I think the previous post needs a little clarification: I didn't actually ever forget a birthday. He has had four birthdays and they have all been celebrated. Let's walk through his birthdays together.

1. His "birth"day was July 30, 2006. It was difficult to mistake this one considering all the pain associated with it. He was due Aug. 31, 2006 and when my water broke I was worried, though not surprised, because I felt he was not going to last in my belly any longer.

2. His first birthday came and went and it wasn't until almost his second birthday that I realized we celebrated the first one on the wrong day. The reason we mixed up his birthday was because I had the due date, the 31st, stuck in my head and I had told myself it would be easy to remember because Mike's birthday was January 31st, so 31 and 31 should be easy to remember. But alas, he was born on the 30th. I haven't forgotten that his birthday is July 30th since and won't ever again.

3. His second birthday came, and having caught our earlier mistake, we celebrated his birthday in style.

4. His third birthday was not forgotten either. However, I was not home for his birthday because I was in Utah attending my sister's wedding. Mike and the boys did some fun things and Isaac got some presents but it wasn't until I got home that we really celebrated his birthday. Hence, a second birthday, not really celebrated on his real birthday. His celebration included cousins, aunts, uncles, an alligator cake, and presents.

5. And finally, his fourth birthday. This birthday was not forgotten. The day came and went and his birthday was not celebrated on the right day but that isn't because we forgot it. I honestly, truly thought that Saturday was the 30th. I told my mom to make sure and call Isaac on Saturday because it was his birthday. When Mike asked me what day it was last night I absolutely believed it was the 29th. So, yes. I let his birthday pass by. But I didn't forget that his birthday was July 30th. I was just confused about what day we were on.

Today Isaac did not get the doughnuts he wanted for breakfast but I made his most frequently requested meal--pancakes. He did not get to open all six presents but he got to open four--the coolest ones of the bunch. He did not get to go swimming but he got to go horseback riding. He didn't get to go to McDonald's but he got to choose his favorite meal--chicken nuggets, soda, and chips. And he didn't get a batman cake but he got brownies. In a few days he will have earned all the smilies (15) required to get all the fun things he didn't get today.

So, yes. I cried and I felt bad about his birthday yet again. But the day was not a crap fest and he seemed pleased with all that happened.

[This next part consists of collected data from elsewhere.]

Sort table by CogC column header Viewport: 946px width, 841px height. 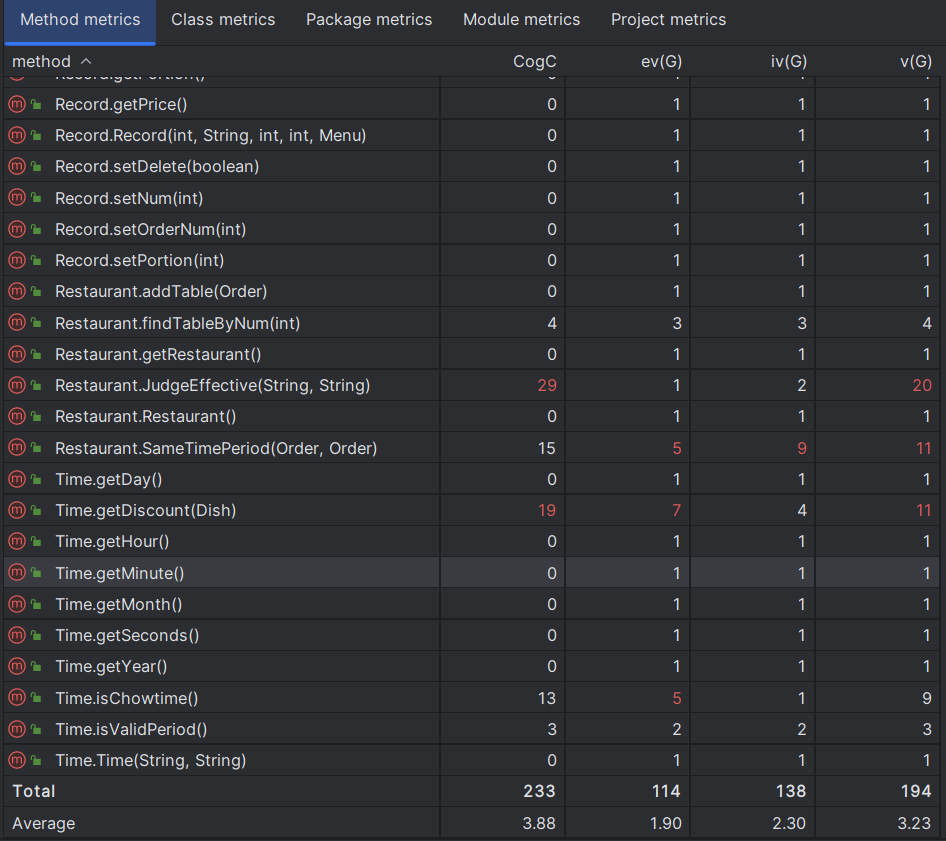534,62
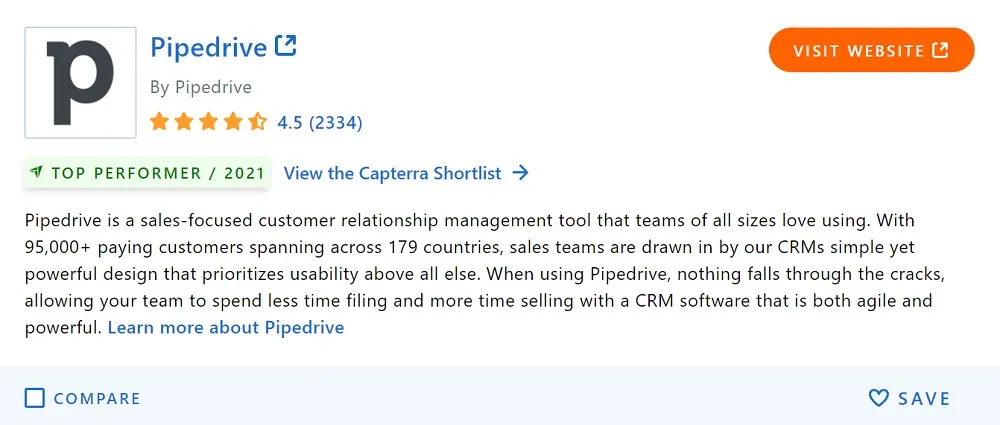Click the Visit Website button
The height and width of the screenshot is (425, 1000).
coord(871,50)
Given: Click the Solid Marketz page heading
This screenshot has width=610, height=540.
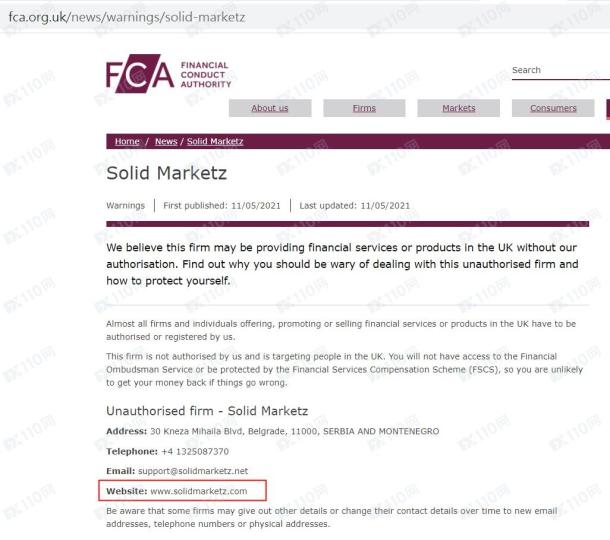Looking at the screenshot, I should click(x=167, y=173).
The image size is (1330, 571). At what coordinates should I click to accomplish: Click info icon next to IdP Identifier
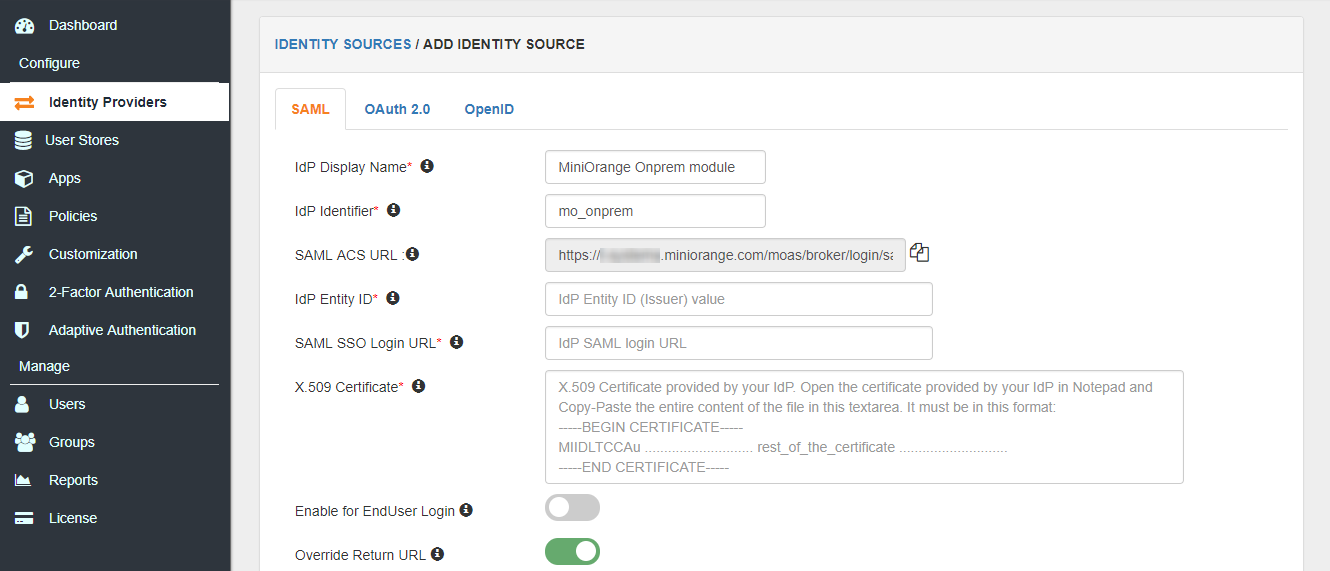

If it turns out, that when he's an adult, he does need counseling, I doubt it will be because of this. We've made plenty more severe mistakes than this one. 1 2 3 4 5 ... you get the idea.

Comments

Saimi said…
Don't beat yourself up, when they are young like this they don't know or care when the actually date is. They are so easy to please and very forgiving. You're a great mom!
Michelle said…
As far as Moms go and parenting, you are a great Mother and I can think of many other Moms that need help with their parenting, including myself, but here's a couple great examples for you that I think is bad parenting:
Example 1--I used to work at HyVee from 8-11p.m. at night. So I would help get my children to bed for their 8p.m. bed time and then go 2 minutes down the street to HyVee and work. It never failed that around 10:45p.m. some parent or set of "pretender parents" would bring their children in the store. The children were dirty, and when I say dirty, I mean completely filthy with candy stuck to their outfits or stuff in their unbrushed hair, and crying. These parents would yell at their children over and over to SHUTUP. I wanted to ring them and tell them that if they had put their children to bed at a decent time, like a regular bed time then they wouldn't be acting out now.

Example 2--There was this lady we went to church with, she purposely wouldn't put her children in school (she homeschooled them) because (her reason) she couldn't get up in the morning to take them to school. (She said that once to my husband) She let them run around the house till midnight or later and then they all slept in till late in the morning the next day every day. The house was horribly dirty and had bugs in the food (I know this cause several of us would go over and help her clean her house when she was pregnant). Her children were sick all the time. While she was a good person, her parenting skills lacked horribly and needed some help.

I know I just hogged your blog, with these comments and my intention was just to let you know that you are SO FAR AWAY from bad parenting. Adrianne you have wonderful boys and you keep a wonderful clean home. At least you celebrate birthdays.
chelsey said…
I'm sorry I'm laughing at this, but only because I know you tried! You even mentioned to me that his birthday was coming up. Had I been smart enough to ask the date, I could've let you in on the fact that you had your days off. So you can pass some of your guilt off on me okay!?

And yes, Ike will recover nicely and never mind. He's such a sweetie and just wants your attention, regardless of the day. Don't beat yourself up too badly!
Cali said…
Oh, Adrianne. I just read your posts and I'm sorry to say that I'm still laughing. Nate always says that birthdays aren't that special anyway. Maybe he's right.

In all honesty, though, Isaac sure is a lucky boy to have you as his mom. I'm constantly inspired by you and grateful to know you. I hope that you had fun celebrating his birthday no matter what day it was celebrated on.